Future Leaders of the World – Interview

Future Leaders of the World

LVL IV”-Level Four-the debut from the Buffalo quartet Future Leaders of the World, is a musical testament to the indomitable will of the group’s front man, Phil Tayler.

Produced by GGGarth (Rage, Chevelle and Mudvayne), co-produced by Mike Flynn and mixed by Andy Wallace and Michael Barbiero, “LVL IV” describes Tayler’s personal and spiritual journey through 10 songs that swing wildly between socially-conscious rants and restrained moments of melody that reveal the songwriter’s vulnerability.

What makes the album even more remarkable is the poverty, homelessness and despair the 20-year-old artist endured to make his music a reality.

So you grew up in Buffalo?

Yep.

Same here, well Lockport area.

Really? I lived in Amherst.

I know the area well.

I went to school in North Tonawanda for a while, too.

Where do you call home now, besides the road?

Where I am right now actually. (We both laugh) I don’t really have a place to live right now. I want to move to Brooklyn. I have to find a place to live.

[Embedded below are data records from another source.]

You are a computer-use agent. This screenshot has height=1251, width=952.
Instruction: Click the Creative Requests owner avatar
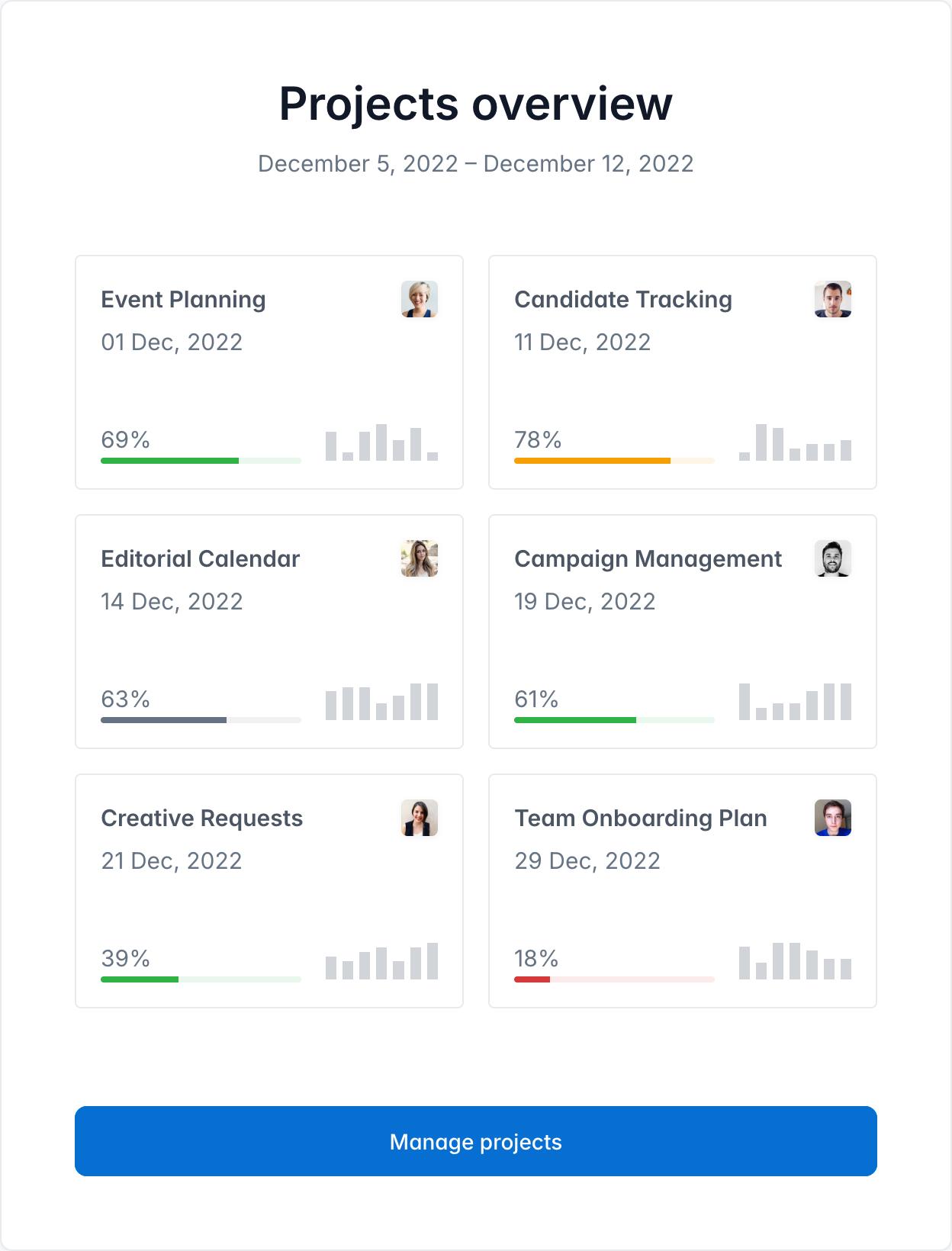[419, 818]
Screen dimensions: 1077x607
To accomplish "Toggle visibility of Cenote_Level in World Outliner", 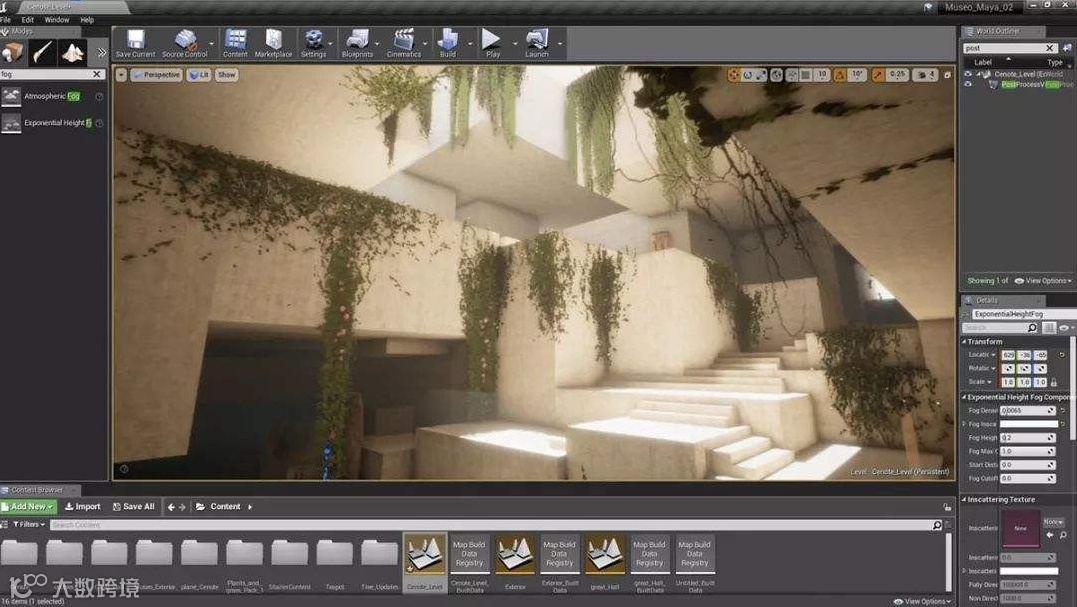I will click(x=967, y=74).
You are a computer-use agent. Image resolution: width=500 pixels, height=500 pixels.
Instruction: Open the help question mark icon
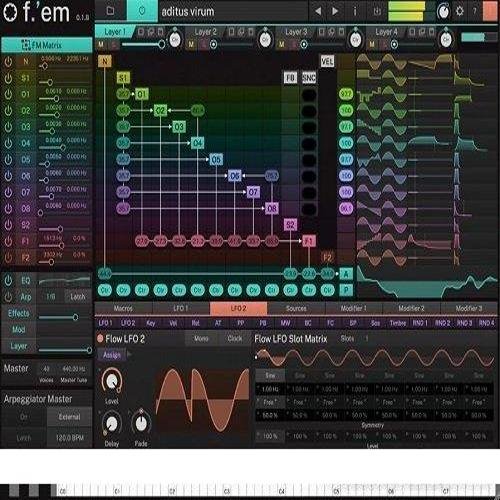click(474, 11)

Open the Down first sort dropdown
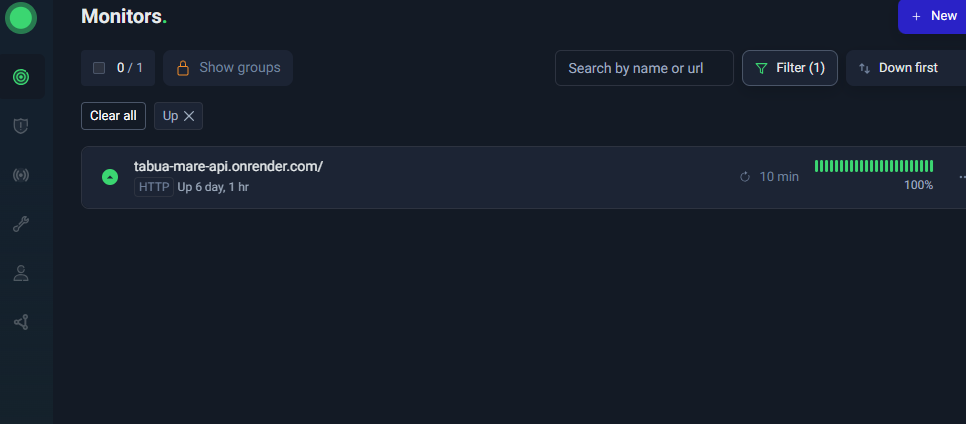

I didn’t know if you were calling Buffalo home still.

Definitely not. My last place of residence was Chicago.

The thing is once you get out of the Buffalo area, I don’t live there anymore either, you realize there is a lot more in the world than that area.

Yeah, and I always knew that and that is why I left. I had a feeling.

Do you ever get back there? I’ve been back only about two times in five years.

I stayed there this summer.

What do your friends think?

It’s all good. It never changes.

Nothing changes there.

(Laughs) Exactly, nothing changes there.

Did you know move to start a band or move to get out of Western New York?

Music was the only thing I had passion for and thought that I was good at in anyway. I went out to San Fran to try and make it happen.

That is a big risk—moving and trying to make it in a band. Did you say “the hell with it, I’m going to make it happen?”

Yeah. I thought whatever it took I was going to make it happen. I’m still doing that right now.

When you left Buffalo were people positive or where they telling you that you’d never make it?

I wasn’t really in contact with people. I was pretty isolated. I just squeaked my way out of high school and stayed in my friend’s attic and went to two classes and when I graduated I sold my ’88 Honda Civic and took my $500 and moved to San Fran.

You probably could have driven out there for less than $500 with the gas mileage that car probably got.

(Laughs) You’re probably right. My friends though it was crazy but wished me good luck.

How long after you showed up in San Fran did you get signed?

I was eighteen and got signed when I was twenty. It took about two years to get a demo deal.

That’s not bad at all.

It was two years when I made the demo and then 2 and a half years I was signed and it was three years when I made the record and now it’s been four years. It’s taken four years to get the record out.

When did you put the band together?

The band formed around the demo. I made the demo and the label wanted me to put a band together. I found the drummer in Buffalo and the band has been together for about two years.

That is wild that you had a demo deal before you had a band together. That is rare.

They liked the songs. We had studio musicians come in and I wrote the guitars.

How did you get the demo in the label’s hands?

I was working for a company called Progressive Campaigns working on environmental issues. I met someone who had their own independent label and the founding member of the label and was in an R&B group from the early ‘90s called Az Yet. I went downtown and played them songs and they let me sleep in the studio for a month and a half and record the demo with them. I did the demo and went to a Puddle of Mudd show and got the demo to somebody who knew someone at a label and got me money to make a professional label.

That is wild.

It is. After that I made the demo and I went back to Buffalo for two or three months and the label didn’t know if they wanted to do anything with it and then Epic picked it up and gave me a demo deal and I was playing with the drummer I have now and bassist. So we went back and wrote a few songs and got signed.

It’s interesting how different every artist’s story is. People write us asking how they can get signed, but every story is completely different. There is no set way to get signed to a label.

It was over the span of a couple of years and even during the process it was slow. Everything has been a gradual walk up the mountain.

I think a lot of people may have given up well before you did. I think people think there is a timeframe or buy a book and think it’s a way to get signed. I never heard a successful band who said they bought those books on how to get signed and got signed.

Exactly. I think you just make the best music you can and then go out and try to make something happen. If nothing happens then go back to the drawing board and work on your skills. If you really believe in your music then there is someone who is going to help you if it’s good.